Now by no means did that break the bank but hubby felt the need to shake his head at me and ask why I couldn't be trusted to get groceries just once 
(I know he finds it a bit amusing though). ;-)

Anybody get sidetracked like that? If so, can you share some "valid" pointers that I can use in our next little squabble?


----------



## Carmel (Nov 23, 2010)

Did you not have any of that stuff in the house before you went shopping? It does seem like a lot to buy all at once. 

I get side tracked like that all the time with food. I'll walk in a pet store for a can of food and walk out with 5 types of food instead. However, when it comes to things like scratching posts I check Craigslist instead of getting them new, and the animal dishes I just use human dishes or small glass bowls from a dollar store (not made in China!). Toys are only bought at Christmas time for the pets... there's too many toys around here as it is! Without fail someone is bound to step on a squeaky toy every day.

If you have a separate bank account I'd use it for your pet spending. Then it's "your" money, and you can do what you want with it.


----------



## tgwillard (Oct 18, 2012)

Seems like a lot of stuff to get all at once.


----------



## bibiak87 (Aug 3, 2013)

Ohh I've had different types of the scratching post but they never got used :dis
Same for the toys - a lot has gotten thrown out because it never got used and the rest is just sitting here collecting dust..

It just don't seem to matter how much I've got for them - if I see something that catches my eye I have to give it a try 8-O


----------



## bibiak87 (Aug 3, 2013)

Carmel said:


> If you have a separate bank account I'd use it for your pet spending.

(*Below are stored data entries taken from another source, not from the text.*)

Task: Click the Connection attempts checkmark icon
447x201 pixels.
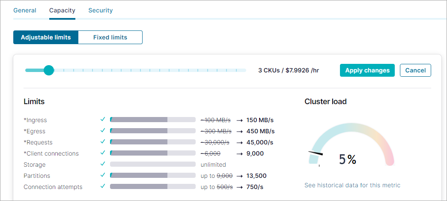Action: (103, 186)
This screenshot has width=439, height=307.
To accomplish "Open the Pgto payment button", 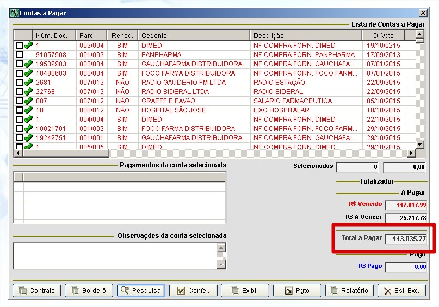I will point(296,291).
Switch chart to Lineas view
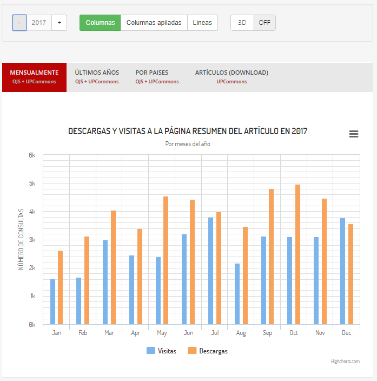Screen dimensions: 377x381 (x=202, y=23)
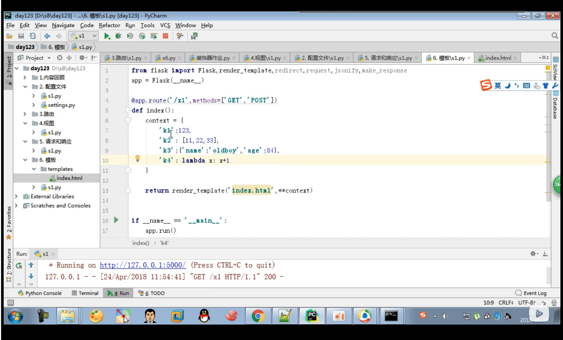Toggle the Project tool window side tab
Viewport: 563px width, 340px height.
click(9, 67)
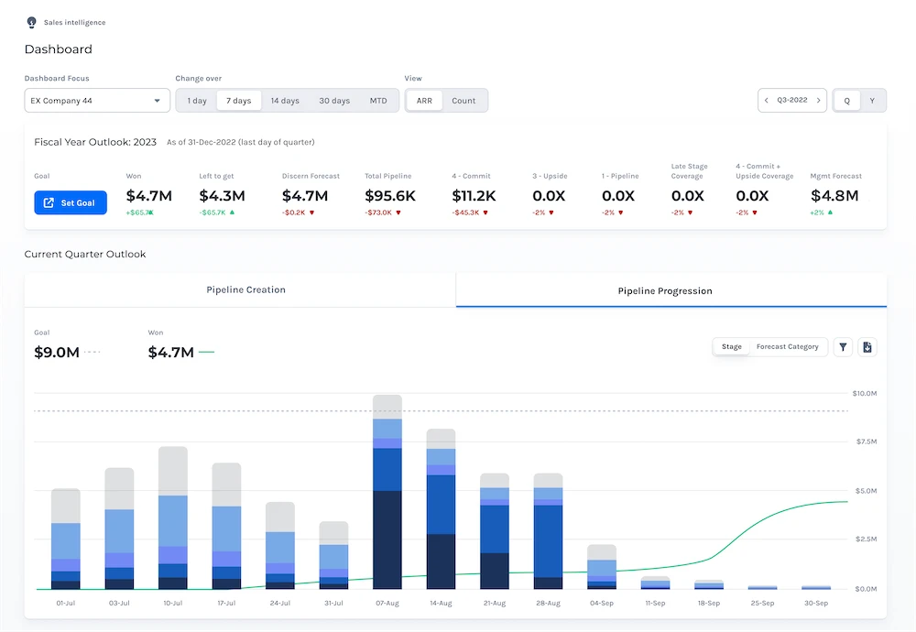Image resolution: width=916 pixels, height=632 pixels.
Task: Select the ARR view option
Action: point(424,101)
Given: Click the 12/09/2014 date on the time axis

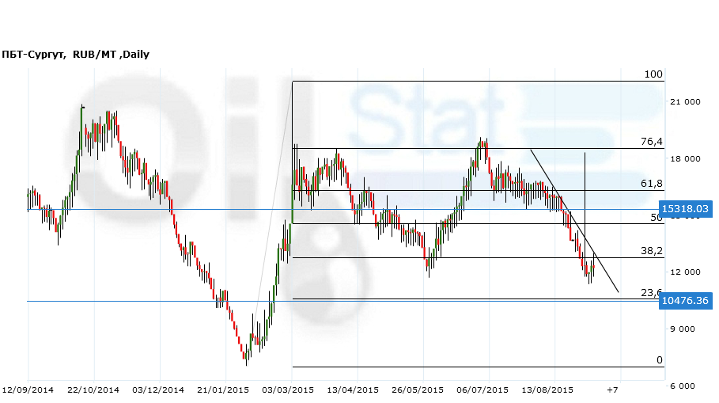Looking at the screenshot, I should tap(28, 390).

Then it's "your" money, and you can do what you want with it.


Sigh.. I think that would save my poor ears the chewing I get sometimes 
We have different accounts but we had them linked together online a few years ago... I thought that was a great idea at the time 8-O


----------



## Marcia (Dec 26, 2010)

Ah, yes, the "you spend too much" dilemma. Having been married almost 30 years - to the same wonderful man, I can give you a pointer or two. 

First, spouses do not like surprises when it comes to money. If you have a stash of your own mad money use that for the unexpected finds for the "kids". Save the grocery money for the groceries or the utility money for the utilities. You catch my drift.

I'd have jumped your case, too. That is quite an excessive amount to spend - especially if that was designated grocery money. It's like a breach of faith to have done that. I would set aside $15 a week or month (or whatever amount you *TWO* agree on) for toys and fun unnecessary stuff. DO NOT use the argument that you work too, so you have a right to spend your own money on whatever you want. That does not fly and leads to "_oh yeah?, well, I just bought a 55" TV with MY money_!" arguments. No, don't go there. :dis

Hopefully you won't feel the urge to constantly indulge your cats in store bought toys. I find that the things they enjoy most don't cost me anything. Empty boxes, pull tabs off milk cartons, wadded up paper balls etc. Every day can be :xmasstree if you use your thinking cap and be creative.


----------



## Straysmommy (Dec 23, 2010)

Next time tell your husband that most of the population in the world live in countries where just a scratch post costs the $80 and salaries are a fraction of what they are in the US - and still those people will spend the money happily for their beloved pets and also for the strays.


----------